* Required work: Somewhere below are a line with "Servicios (278, 93)" and a later line with "agua. (623, 2344)". Output exactly those lines and all lines between them.
[[ Extracted material open ]]
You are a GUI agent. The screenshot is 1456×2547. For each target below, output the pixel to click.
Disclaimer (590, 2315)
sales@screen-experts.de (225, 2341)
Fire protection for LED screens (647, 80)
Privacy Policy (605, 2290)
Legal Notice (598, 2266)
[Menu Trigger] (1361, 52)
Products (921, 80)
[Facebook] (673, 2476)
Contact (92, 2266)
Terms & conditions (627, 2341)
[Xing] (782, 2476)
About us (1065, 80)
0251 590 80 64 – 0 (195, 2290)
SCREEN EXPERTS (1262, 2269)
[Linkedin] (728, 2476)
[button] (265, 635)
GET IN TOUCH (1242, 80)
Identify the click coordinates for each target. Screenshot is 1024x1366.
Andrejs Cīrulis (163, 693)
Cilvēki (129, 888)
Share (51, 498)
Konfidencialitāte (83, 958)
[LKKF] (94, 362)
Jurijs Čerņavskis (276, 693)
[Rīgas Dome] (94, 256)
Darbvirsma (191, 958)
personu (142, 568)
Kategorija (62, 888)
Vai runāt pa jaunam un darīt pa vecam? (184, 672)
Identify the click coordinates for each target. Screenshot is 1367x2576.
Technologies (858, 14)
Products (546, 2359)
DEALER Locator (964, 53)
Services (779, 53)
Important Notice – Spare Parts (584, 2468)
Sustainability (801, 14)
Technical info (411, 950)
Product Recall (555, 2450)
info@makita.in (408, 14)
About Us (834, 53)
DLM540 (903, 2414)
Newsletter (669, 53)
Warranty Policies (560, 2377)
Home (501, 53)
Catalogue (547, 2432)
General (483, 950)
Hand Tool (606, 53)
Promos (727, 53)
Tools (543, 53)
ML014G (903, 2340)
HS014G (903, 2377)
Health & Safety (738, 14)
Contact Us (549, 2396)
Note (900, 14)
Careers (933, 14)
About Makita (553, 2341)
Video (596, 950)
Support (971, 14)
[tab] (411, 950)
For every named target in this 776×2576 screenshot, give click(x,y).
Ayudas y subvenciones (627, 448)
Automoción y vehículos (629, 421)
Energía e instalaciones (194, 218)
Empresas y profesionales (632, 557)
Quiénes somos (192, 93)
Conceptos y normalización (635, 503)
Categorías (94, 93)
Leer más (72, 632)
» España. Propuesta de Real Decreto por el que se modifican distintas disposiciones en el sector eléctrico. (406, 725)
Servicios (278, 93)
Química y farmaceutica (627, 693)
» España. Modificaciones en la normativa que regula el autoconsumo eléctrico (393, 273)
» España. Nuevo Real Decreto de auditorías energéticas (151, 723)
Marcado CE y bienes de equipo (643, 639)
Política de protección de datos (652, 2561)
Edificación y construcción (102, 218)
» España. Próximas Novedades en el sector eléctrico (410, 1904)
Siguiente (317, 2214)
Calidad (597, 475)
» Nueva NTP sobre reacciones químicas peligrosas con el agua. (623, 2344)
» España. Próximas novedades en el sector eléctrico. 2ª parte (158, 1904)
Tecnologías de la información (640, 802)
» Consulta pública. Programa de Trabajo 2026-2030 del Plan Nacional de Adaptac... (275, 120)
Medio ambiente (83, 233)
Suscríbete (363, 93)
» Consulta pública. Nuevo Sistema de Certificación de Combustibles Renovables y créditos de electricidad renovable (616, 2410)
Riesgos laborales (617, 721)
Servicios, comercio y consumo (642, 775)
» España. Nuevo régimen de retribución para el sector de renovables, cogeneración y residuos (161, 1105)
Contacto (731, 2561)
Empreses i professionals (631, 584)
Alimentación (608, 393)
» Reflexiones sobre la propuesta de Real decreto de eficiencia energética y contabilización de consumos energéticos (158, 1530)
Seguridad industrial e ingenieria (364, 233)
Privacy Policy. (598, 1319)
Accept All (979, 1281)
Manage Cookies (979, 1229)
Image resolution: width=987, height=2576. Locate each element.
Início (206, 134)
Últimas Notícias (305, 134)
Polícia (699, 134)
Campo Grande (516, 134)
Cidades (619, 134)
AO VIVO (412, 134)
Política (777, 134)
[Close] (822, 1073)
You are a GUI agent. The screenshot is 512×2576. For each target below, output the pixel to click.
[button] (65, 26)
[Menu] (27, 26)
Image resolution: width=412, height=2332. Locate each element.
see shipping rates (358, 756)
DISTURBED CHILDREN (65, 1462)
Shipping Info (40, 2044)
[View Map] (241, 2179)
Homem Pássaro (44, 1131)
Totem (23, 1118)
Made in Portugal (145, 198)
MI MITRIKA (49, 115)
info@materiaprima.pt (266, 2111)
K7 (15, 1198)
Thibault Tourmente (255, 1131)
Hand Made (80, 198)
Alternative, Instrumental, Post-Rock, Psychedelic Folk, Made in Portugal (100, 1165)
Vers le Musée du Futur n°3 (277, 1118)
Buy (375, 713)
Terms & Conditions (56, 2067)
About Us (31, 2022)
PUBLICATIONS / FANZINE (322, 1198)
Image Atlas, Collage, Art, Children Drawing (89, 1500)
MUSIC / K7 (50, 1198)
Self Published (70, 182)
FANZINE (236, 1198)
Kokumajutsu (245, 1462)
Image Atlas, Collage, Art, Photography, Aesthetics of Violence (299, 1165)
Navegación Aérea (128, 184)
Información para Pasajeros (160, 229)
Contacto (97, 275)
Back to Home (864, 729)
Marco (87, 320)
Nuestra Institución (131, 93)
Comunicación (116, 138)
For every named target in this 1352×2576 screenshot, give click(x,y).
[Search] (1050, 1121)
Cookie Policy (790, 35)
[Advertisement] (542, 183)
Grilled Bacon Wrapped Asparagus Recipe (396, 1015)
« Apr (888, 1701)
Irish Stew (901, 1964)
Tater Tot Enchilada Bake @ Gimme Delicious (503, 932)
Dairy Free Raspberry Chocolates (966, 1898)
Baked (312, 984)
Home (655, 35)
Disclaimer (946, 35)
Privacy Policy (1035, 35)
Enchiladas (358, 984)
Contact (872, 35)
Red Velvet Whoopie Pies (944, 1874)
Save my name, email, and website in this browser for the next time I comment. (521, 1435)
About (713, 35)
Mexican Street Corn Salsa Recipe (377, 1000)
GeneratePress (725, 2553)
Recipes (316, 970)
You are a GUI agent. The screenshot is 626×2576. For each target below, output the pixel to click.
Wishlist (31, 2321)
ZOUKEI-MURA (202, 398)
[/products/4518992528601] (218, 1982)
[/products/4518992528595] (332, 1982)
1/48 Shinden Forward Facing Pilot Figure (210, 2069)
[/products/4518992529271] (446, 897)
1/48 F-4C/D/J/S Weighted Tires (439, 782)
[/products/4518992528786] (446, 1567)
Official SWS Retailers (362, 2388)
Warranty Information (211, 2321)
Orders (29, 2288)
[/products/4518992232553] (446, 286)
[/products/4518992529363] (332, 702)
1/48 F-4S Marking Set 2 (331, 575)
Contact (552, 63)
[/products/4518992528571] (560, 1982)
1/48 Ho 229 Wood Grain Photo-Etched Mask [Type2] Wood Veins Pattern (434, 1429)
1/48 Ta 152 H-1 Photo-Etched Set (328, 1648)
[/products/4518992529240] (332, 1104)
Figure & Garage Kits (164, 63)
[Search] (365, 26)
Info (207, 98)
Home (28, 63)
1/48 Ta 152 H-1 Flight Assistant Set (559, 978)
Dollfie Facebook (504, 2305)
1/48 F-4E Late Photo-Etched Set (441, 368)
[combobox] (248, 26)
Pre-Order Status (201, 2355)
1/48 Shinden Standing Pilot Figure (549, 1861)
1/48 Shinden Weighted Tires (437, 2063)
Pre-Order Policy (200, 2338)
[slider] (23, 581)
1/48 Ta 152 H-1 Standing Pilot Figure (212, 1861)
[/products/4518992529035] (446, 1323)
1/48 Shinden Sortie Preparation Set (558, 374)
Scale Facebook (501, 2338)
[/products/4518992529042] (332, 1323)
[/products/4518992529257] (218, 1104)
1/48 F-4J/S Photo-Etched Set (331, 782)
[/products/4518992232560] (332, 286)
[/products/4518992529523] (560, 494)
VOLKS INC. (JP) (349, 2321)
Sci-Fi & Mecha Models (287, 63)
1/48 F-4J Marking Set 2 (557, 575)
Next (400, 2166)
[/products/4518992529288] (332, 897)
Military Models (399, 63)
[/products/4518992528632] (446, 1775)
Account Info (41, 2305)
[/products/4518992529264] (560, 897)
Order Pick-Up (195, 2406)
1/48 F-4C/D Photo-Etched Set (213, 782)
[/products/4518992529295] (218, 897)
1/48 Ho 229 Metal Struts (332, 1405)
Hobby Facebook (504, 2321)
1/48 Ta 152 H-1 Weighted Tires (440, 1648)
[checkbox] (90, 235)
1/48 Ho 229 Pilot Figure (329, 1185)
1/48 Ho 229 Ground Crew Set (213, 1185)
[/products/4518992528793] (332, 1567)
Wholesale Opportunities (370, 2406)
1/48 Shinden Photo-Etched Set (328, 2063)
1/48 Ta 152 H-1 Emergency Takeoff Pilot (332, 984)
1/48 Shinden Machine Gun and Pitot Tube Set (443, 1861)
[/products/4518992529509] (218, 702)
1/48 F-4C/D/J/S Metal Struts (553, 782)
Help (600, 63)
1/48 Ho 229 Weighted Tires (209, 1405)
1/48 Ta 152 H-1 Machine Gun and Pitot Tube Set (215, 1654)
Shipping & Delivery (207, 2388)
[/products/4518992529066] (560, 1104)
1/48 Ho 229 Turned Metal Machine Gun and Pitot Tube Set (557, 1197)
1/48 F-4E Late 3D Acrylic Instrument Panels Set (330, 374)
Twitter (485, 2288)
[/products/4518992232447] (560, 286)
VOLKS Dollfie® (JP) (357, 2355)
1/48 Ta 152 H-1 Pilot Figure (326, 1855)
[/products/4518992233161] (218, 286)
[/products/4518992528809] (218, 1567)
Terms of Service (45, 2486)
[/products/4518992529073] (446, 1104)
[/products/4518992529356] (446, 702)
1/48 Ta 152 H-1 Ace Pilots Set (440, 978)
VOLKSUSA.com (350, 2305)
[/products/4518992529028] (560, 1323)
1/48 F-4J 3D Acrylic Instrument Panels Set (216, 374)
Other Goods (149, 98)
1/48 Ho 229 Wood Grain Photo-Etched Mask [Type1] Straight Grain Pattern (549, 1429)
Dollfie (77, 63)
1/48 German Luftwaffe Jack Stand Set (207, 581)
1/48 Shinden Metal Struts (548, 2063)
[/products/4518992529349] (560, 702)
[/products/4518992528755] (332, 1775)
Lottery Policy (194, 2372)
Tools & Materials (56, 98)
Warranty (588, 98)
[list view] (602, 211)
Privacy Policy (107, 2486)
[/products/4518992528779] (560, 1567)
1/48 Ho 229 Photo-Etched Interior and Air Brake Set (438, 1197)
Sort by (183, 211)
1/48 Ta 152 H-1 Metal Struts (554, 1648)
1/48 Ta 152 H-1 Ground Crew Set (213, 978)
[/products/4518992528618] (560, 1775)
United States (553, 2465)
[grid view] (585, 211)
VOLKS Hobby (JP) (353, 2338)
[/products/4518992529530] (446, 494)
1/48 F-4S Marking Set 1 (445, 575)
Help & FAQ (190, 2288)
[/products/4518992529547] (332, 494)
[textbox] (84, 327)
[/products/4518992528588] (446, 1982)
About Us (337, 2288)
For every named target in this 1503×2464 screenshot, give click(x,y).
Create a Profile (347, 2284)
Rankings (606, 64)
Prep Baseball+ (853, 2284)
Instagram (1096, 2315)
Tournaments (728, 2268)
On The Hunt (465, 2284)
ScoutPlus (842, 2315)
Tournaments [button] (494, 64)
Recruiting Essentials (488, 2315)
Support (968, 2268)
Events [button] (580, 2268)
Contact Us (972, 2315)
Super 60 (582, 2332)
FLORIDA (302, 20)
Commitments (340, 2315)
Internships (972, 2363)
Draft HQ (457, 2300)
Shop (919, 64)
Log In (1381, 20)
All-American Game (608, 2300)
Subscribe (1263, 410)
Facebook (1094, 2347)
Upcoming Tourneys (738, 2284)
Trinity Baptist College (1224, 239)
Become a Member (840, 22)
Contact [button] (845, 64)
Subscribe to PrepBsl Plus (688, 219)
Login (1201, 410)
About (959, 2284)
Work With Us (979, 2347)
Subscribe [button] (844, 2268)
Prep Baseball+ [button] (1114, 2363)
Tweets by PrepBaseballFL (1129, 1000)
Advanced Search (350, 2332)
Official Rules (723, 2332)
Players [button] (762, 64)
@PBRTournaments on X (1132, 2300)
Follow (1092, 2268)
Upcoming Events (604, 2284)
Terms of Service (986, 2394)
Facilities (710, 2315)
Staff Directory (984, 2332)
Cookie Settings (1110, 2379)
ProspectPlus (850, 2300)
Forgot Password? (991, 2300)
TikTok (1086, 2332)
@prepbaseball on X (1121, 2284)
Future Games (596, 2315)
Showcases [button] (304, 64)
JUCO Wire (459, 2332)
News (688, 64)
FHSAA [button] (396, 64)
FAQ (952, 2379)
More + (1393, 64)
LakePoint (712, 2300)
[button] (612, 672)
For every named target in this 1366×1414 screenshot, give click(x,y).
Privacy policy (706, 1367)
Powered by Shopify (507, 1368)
[[ Extracted material closed ]]
* Task response:
Servicios (278, 93)
Química y farmaceutica (627, 693)
» España. Modificaciones en la normativa que regula el autoconsumo eléctrico (393, 273)
» España. Nuevo Real Decreto de auditorías energéticas (151, 723)
Marcado CE y bienes de equipo (643, 639)
Política de protección de datos (652, 2561)
Edificación y construcción (102, 218)
» España. Próximas Novedades en el sector eléctrico (410, 1904)
Siguiente (317, 2214)
Calidad (597, 475)
» Nueva NTP sobre reacciones químicas peligrosas con el agua. (623, 2344)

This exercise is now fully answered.